> _TEXT SHOWN_
──────

Children With Mild or Asymptomatic COVID Have Strong Antibodies Months Later
DURHAM, N.C. – Children and adolescents who had mild to asymptomatic cases of COVID-19 were found to have robust antibody responses up to four months after infection, according to a study of 69 children tested at Duke Health.
The study, appearing in the journal JCI Insight, found that the children and adolescents who previously had COVID-19 developed antibody responses that were capable of neutralizing the SARS-CoV-2 virus. Further, these responses were comparable or superior to those observed in adults.
“These findings are encouraging, especially because we cannot yet vaccinate children under the age of 12 against the virus,” said co-lead author Jillian Hurst, Ph.D., assistant professor in the Department of Pediatrics at Duke University School of Medicine. “The study shows that children who’ve had mild infections or even those who did not have any symptoms, develop an immune response that will likely provide some protection against future infections.”

──────

> _MATERIAL SUPPLIED_
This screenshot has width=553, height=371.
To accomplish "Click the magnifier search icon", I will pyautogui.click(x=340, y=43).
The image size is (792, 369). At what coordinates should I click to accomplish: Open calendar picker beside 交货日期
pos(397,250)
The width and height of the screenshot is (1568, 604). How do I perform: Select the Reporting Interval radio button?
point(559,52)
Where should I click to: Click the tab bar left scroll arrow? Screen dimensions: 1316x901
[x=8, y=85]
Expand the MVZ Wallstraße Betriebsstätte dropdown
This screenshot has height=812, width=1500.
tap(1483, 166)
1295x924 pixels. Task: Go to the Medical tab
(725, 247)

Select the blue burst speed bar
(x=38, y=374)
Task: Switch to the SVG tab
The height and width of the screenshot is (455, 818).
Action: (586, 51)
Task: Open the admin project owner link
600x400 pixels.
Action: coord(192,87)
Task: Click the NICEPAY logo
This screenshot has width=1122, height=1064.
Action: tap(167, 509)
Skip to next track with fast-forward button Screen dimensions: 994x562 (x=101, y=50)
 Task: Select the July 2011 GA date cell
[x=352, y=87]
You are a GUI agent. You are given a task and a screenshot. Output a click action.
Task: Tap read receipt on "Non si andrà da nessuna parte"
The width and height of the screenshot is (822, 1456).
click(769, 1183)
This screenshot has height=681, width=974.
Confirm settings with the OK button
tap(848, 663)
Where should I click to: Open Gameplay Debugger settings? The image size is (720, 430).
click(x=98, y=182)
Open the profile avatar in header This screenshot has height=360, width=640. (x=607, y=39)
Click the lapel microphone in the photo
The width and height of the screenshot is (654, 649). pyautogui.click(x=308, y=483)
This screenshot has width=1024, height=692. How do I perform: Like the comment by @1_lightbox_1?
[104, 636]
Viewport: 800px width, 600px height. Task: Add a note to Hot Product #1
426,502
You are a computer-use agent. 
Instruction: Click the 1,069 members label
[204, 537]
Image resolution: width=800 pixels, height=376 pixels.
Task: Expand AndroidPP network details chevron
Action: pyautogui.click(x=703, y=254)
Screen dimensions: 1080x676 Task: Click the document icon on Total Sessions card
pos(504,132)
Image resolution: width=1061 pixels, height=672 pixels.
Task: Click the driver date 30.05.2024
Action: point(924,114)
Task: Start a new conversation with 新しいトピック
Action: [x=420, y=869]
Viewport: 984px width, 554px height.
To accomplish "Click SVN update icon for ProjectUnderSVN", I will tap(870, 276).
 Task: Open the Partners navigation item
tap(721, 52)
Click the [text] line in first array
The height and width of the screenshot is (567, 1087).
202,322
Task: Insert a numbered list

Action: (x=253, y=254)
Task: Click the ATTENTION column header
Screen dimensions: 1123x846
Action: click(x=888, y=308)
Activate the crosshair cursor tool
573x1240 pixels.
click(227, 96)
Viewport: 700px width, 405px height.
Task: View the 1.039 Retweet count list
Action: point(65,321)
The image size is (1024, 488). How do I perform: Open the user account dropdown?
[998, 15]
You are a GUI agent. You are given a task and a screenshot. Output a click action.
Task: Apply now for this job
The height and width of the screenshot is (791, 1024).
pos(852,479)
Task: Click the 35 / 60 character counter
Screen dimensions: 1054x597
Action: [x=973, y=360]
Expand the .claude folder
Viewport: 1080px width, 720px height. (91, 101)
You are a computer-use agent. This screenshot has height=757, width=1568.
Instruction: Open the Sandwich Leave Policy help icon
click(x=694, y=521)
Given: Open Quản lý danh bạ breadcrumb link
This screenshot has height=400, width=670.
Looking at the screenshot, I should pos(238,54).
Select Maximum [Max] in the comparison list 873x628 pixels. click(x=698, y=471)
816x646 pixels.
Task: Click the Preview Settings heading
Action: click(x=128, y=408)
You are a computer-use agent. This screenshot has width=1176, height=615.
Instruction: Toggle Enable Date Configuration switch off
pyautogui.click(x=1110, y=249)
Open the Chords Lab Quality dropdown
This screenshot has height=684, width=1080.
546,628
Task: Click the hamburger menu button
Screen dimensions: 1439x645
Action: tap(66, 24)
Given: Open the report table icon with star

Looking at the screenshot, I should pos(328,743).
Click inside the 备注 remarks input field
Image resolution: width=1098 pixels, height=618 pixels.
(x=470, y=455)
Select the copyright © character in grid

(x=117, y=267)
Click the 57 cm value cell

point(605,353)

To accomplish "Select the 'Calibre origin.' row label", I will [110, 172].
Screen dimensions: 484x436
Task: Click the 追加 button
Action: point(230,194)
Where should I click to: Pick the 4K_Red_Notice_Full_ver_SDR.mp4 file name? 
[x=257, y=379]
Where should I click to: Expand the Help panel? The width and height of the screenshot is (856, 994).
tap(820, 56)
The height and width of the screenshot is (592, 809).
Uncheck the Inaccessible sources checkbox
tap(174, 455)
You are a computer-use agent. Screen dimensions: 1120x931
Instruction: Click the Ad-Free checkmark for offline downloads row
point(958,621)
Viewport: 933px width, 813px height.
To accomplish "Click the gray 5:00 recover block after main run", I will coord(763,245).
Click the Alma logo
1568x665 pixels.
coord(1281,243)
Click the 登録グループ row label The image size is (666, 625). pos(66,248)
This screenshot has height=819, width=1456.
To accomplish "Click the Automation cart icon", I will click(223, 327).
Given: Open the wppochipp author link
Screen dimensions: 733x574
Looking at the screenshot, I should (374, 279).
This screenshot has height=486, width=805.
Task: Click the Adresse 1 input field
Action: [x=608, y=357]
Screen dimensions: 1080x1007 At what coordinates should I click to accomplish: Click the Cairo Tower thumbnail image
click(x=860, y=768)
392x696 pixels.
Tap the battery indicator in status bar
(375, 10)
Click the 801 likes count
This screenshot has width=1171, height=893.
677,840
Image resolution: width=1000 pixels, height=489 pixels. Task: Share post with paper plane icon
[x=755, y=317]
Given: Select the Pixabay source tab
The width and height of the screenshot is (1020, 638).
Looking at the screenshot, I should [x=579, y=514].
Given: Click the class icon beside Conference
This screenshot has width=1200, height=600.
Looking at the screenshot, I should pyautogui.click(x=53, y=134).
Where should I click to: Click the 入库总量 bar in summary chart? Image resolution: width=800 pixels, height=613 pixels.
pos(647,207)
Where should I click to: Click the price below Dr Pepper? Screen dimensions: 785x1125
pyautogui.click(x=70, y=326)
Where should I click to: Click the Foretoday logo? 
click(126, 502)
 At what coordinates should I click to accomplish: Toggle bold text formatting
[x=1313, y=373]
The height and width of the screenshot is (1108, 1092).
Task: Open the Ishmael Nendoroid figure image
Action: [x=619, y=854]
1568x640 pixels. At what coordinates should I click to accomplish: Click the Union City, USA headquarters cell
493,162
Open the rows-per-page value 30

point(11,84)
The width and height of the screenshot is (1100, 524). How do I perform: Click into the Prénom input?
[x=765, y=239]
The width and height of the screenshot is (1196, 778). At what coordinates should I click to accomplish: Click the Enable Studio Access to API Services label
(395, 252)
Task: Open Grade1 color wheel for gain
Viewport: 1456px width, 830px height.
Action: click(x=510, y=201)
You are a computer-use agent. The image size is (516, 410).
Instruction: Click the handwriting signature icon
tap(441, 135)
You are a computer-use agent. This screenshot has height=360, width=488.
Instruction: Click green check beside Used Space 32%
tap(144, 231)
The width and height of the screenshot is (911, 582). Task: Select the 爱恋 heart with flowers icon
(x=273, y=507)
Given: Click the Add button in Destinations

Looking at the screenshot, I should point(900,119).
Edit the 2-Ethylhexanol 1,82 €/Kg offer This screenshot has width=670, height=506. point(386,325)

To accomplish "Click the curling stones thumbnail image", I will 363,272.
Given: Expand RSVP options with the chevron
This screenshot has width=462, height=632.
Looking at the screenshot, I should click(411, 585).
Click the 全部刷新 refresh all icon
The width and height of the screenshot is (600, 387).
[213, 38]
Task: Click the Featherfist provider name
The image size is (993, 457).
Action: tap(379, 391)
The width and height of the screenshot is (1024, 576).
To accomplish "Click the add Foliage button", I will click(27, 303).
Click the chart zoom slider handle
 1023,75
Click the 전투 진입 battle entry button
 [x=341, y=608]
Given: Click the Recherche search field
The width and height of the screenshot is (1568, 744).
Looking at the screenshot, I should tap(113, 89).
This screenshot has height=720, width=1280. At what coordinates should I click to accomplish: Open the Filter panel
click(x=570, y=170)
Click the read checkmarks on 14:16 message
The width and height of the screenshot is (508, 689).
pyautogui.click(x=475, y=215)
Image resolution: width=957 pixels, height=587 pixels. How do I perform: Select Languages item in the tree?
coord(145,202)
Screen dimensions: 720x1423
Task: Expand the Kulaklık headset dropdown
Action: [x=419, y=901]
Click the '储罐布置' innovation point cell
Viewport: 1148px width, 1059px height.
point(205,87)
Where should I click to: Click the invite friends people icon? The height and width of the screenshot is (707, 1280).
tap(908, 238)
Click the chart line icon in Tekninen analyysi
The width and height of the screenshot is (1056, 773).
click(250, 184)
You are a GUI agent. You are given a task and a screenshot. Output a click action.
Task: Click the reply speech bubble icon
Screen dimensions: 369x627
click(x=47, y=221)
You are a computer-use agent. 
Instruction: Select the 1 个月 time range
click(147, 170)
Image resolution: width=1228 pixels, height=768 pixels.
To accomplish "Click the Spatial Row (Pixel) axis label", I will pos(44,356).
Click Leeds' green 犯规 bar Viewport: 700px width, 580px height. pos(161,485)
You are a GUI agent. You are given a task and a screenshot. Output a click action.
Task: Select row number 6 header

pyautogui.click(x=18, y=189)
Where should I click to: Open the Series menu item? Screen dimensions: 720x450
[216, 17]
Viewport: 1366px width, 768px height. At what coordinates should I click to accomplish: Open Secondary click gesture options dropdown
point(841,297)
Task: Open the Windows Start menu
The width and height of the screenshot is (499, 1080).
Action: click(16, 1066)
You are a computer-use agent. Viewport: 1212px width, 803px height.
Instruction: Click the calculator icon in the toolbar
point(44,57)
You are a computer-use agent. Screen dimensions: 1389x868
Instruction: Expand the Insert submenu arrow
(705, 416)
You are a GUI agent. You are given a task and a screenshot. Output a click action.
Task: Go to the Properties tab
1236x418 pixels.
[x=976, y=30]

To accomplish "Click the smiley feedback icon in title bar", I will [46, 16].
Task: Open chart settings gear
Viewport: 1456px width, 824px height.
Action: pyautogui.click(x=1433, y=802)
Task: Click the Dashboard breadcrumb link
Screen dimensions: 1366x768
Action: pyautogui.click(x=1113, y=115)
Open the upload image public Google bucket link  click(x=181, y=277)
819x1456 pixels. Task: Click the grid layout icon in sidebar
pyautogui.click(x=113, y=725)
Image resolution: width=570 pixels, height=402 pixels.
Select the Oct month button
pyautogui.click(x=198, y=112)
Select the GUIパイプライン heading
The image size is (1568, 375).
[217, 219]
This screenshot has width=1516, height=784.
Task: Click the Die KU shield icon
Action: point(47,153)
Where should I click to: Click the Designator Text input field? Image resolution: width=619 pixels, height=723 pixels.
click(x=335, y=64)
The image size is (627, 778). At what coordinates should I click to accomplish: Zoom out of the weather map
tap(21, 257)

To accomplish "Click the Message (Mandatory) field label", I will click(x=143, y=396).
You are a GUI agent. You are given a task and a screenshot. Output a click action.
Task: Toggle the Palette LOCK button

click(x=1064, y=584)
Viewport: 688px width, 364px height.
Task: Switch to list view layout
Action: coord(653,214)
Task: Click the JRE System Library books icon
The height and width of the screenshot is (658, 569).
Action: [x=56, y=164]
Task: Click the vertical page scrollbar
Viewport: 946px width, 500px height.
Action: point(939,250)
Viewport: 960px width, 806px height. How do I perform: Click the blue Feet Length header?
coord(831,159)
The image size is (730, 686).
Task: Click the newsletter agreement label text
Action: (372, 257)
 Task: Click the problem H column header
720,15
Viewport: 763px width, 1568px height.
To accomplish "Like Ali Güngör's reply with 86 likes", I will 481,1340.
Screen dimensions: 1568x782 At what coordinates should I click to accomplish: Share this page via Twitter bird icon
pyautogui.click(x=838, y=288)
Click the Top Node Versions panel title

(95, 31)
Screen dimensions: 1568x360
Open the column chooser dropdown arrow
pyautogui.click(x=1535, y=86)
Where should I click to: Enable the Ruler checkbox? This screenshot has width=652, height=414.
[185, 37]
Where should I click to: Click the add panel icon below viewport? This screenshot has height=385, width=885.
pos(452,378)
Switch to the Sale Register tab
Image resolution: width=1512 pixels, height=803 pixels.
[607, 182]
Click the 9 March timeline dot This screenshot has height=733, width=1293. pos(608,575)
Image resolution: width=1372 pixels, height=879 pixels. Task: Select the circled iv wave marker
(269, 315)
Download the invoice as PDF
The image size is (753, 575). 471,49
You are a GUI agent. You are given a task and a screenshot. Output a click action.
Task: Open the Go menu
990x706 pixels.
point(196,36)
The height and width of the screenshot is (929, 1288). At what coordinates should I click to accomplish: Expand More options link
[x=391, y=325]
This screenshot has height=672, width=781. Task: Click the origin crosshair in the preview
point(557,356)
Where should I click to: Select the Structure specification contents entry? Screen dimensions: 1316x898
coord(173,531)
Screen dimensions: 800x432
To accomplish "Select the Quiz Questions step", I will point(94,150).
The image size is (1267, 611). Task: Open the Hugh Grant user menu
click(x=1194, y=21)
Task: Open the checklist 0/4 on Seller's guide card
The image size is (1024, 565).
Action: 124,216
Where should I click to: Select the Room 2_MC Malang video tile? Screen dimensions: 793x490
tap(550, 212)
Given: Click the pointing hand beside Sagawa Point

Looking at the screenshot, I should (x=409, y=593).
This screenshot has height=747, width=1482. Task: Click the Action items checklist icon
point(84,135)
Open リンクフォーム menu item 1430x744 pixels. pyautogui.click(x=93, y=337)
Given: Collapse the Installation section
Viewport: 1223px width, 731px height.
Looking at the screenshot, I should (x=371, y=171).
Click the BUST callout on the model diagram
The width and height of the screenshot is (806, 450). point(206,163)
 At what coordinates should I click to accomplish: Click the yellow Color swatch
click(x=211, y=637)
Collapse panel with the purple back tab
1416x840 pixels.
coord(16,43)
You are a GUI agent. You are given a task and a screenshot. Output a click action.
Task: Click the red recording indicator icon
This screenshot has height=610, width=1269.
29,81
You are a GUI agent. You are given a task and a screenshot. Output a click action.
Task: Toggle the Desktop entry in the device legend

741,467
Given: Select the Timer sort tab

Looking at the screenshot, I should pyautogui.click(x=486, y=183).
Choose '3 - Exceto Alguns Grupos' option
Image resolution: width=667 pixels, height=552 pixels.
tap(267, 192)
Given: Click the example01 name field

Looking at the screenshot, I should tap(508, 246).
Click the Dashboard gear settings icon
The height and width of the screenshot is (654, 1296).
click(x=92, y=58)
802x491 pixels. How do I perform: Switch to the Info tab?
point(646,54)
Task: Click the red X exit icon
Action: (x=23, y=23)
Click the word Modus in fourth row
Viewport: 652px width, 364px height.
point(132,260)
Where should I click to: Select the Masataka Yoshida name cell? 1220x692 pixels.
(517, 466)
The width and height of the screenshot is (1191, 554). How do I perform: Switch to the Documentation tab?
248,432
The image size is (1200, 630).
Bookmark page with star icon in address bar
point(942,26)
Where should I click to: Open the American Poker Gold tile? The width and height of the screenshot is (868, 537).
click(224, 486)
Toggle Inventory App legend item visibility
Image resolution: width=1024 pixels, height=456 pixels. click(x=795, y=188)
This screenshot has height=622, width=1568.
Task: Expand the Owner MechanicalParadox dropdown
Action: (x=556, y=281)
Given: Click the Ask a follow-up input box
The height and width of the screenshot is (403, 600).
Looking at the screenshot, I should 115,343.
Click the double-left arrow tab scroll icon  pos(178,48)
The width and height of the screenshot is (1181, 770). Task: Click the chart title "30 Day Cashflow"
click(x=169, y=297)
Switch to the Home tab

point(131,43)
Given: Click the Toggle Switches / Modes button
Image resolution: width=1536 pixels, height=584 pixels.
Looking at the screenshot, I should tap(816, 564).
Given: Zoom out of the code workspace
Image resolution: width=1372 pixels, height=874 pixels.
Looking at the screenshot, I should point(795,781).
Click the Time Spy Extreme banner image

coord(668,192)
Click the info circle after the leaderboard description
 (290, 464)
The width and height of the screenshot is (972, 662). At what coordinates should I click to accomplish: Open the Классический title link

──────

> _APPLY WHAT YOU READ_
[A] According to the article on children's COVID antibodies, how many children were tested in the study?
[B] Translate this sentence from the article on children's COVID antibodies into Spanish: "Further, these responses were comparable or superior to those observed in adults."
[C] Write the next few paragraphs of the article on children's COVID antibodies, picking up after its final sentence.

> _REPLIES_
[A] 69 children, tested at Duke Health.

[B] Además, estas respuestas fueron comparables o superiores a las observadas en adultos.

[C]
The researchers -- including senior authors Genevieve Fouda, M.D., Ph.D., associate professor in the departments of Pediatrics and Molecular Genetics and Microbiology at Duke University School of Medicine and Matthew Kelly, M.D., assistant professor in Pediatrics, and co-first author Carolina Garrido, Ph.D., of the Duke Human Vaccine Institute -- evaluated the SARS-CoV-2-specific immune responses in 69 children and adolescents, with ages ranging from 2 months old to 21 years-old. The median age of participants was 11.5 years, and 51% were female.
The researchers measured antibody responses among children and adolescents with asymptomatic and mild symptomatic SARS-CoV-2 infection and found that the antibody response did not differ based on the presence of symptoms, and SARS-CoV-2 neutralizing antibodies remained detectable in the majority of participants up to four months after infection.
The researchers also compared the children’s immune responses to those of adults. They found that all children, regardless of age group, had equivalent or slightly higher levels of antibodies than adults at two months and four months after acute infection.
“Most studies of the immune responses of children to SARS-CoV-2 have focused on patients hospitalized for severe COVID-19 or multi-system inflammatory syndrome in children (MIS-C), or have assessed immunity only during acute infection,” Fouda said. “Our study provides important information that SARS-CoV-2-specific immune responses, regardless of disease severity, may decline over time more slowly in children and adolescents.”
Study authors said the findings suggest vaccinating young children against COVID-19 could also elicit a similar or greater degree of protection than that of adults.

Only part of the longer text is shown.